Si je meurs, pardonnez-moi. Pardonnez-moi cette histoire débile, pardonnez-moi d'être parti l'été dernier, pardonnez-moi de ne pas être revenu plus tôt. Et si vous ne pouvez me pardonner... Vengez-vous en ayant une belle vie. Une vie meilleure que celle que j'aurais pu vous offrir. Plus belle, plus vivante, plus resplendissante. Éclairez la vie d'un chanceux plus que vous n'auriez éclairé la mienne, et choisissez-le bien, afin qu'il éclaire votre vie de même.
Je vous aime.
George
Il se sentit obligé d’aller porter la lettre à la jeune fille, dans le Suffolk. Une jeune femme qui avait fait sensation l’été précédent, en 1814… avant de contracter le typhus et de passer bien prêt de la tombe.

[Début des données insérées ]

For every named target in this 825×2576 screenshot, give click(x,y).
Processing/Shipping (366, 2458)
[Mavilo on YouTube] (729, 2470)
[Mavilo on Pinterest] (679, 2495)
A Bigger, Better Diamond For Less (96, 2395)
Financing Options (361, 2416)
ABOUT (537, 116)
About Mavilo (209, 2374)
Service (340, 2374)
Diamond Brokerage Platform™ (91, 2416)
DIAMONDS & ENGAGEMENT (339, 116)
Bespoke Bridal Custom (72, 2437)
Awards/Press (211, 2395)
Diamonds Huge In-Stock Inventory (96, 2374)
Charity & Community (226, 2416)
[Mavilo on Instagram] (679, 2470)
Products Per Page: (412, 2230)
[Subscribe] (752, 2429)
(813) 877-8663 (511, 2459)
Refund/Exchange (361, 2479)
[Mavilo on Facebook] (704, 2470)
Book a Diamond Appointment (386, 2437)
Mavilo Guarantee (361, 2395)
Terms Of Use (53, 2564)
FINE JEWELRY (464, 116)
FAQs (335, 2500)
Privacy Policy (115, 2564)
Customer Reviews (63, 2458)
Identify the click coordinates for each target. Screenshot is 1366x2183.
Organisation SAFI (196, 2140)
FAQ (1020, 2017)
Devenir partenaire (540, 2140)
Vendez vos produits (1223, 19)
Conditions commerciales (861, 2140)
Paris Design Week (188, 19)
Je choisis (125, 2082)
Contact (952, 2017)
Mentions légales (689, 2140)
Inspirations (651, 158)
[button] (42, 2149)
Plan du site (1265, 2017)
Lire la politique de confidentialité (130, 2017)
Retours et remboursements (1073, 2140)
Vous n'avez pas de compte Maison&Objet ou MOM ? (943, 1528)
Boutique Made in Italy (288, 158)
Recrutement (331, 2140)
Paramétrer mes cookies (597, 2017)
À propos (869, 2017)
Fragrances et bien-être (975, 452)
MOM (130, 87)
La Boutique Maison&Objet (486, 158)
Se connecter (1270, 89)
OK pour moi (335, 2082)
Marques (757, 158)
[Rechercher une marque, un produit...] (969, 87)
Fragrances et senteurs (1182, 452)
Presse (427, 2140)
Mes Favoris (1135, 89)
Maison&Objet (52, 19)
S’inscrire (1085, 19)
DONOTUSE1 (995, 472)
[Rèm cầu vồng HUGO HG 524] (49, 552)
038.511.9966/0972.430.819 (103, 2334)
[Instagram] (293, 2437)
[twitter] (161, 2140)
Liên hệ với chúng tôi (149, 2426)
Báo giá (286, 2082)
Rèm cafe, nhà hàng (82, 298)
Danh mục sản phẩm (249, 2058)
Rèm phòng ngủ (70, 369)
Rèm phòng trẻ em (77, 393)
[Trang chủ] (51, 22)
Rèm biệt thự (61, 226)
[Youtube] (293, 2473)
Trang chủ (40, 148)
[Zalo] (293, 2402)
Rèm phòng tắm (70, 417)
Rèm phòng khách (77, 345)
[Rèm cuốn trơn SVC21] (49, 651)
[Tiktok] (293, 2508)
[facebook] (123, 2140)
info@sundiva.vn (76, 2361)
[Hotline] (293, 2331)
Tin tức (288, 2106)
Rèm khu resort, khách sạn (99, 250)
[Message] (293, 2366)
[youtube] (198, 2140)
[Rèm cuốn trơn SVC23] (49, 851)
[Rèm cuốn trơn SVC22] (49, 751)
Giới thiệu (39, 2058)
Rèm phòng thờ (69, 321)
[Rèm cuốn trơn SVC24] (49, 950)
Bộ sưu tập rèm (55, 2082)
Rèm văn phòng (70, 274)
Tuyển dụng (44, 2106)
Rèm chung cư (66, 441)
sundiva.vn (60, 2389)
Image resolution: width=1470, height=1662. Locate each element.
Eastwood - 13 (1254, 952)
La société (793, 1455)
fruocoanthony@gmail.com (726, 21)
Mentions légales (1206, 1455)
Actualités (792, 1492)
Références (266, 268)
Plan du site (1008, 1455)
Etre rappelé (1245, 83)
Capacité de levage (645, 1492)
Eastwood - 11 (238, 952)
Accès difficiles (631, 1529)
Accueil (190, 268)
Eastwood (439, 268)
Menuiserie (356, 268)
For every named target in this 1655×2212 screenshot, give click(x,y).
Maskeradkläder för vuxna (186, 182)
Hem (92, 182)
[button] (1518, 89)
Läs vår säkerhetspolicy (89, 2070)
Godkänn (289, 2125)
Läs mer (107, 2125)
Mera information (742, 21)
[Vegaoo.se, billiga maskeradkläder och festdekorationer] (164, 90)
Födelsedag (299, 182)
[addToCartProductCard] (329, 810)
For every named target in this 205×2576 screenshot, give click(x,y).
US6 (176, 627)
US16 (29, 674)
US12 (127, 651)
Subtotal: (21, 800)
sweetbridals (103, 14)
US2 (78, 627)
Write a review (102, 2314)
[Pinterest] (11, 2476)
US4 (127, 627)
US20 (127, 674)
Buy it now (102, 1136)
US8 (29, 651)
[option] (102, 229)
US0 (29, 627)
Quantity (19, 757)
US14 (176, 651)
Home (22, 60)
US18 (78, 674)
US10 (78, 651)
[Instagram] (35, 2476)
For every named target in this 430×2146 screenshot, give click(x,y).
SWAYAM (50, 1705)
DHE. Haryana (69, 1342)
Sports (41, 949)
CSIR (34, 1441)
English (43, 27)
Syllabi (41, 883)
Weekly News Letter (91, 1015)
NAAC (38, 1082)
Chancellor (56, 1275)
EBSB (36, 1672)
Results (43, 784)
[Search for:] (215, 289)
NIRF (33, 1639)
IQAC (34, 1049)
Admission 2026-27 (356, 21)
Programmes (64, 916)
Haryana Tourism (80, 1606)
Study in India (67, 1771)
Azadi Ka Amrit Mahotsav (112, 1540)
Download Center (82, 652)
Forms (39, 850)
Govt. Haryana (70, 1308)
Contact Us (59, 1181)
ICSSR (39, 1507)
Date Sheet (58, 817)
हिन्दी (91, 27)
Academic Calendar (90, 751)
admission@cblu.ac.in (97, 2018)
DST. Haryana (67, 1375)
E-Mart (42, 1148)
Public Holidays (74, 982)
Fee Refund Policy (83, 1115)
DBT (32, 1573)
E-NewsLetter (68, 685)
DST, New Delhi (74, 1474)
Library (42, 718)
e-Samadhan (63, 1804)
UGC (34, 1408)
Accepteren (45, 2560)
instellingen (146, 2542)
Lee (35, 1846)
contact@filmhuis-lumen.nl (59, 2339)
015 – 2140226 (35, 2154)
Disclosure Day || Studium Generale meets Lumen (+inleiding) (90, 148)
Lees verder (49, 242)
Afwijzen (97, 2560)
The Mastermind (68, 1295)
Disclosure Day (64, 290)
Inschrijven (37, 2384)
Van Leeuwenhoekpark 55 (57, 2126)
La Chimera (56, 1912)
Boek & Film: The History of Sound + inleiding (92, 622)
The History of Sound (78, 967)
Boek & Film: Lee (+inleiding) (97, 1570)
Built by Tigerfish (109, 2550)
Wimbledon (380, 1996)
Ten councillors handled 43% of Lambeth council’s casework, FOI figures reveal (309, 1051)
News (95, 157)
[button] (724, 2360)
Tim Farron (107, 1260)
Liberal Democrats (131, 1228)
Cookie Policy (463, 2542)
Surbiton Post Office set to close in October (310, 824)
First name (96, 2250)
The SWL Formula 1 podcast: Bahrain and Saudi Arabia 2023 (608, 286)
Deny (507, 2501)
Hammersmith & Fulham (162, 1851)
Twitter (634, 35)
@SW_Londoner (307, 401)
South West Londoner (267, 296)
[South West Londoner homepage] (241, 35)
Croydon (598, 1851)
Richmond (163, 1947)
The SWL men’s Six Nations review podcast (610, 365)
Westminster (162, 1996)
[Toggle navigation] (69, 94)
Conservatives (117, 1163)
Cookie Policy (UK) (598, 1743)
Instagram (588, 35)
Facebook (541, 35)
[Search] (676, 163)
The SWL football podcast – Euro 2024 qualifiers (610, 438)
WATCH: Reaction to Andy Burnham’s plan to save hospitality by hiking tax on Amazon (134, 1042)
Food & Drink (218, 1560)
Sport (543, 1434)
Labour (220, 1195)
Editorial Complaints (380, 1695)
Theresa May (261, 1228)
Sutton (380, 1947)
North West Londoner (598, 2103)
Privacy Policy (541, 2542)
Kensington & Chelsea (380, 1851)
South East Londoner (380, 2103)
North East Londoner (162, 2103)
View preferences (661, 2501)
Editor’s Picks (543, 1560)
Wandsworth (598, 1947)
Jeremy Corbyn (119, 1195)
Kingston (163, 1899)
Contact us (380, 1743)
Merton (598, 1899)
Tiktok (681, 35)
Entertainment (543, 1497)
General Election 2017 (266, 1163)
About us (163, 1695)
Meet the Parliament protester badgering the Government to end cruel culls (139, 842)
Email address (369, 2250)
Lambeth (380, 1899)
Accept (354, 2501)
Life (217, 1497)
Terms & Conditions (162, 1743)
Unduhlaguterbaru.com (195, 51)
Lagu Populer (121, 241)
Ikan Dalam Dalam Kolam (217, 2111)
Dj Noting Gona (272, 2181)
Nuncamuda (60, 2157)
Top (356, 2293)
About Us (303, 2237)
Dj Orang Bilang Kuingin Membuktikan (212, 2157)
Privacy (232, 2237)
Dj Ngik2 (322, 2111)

Ce ne fut pas le coup de foudre. Pas tout à fait. Mais elle l’enchanta. Il décida de la courtiser la jeune femme. Il fut invité à la partie de chasse prévue quelques jours plus tard. Malheureusement, avec sa jambe, la chasse était pénible... donc a la place il se balada dans les jardins avec Lady Amélia. Puis il trouva le prétexte d'un rendez-vous d'affaires avec le frère de la jeune fille, quelques jours après la partie de chasse... etc...
Plus il la voyait, plus il voulait la voir. Il y avait bien cet intrigant de prince Prusse qui lui avait tourné autour au printemps précédent. Et dont toute la famille attendait des nouvelles. Mais il n’en avait que faire.
Il demanderait Amélia en mariage. Dès son arrivée à Londres.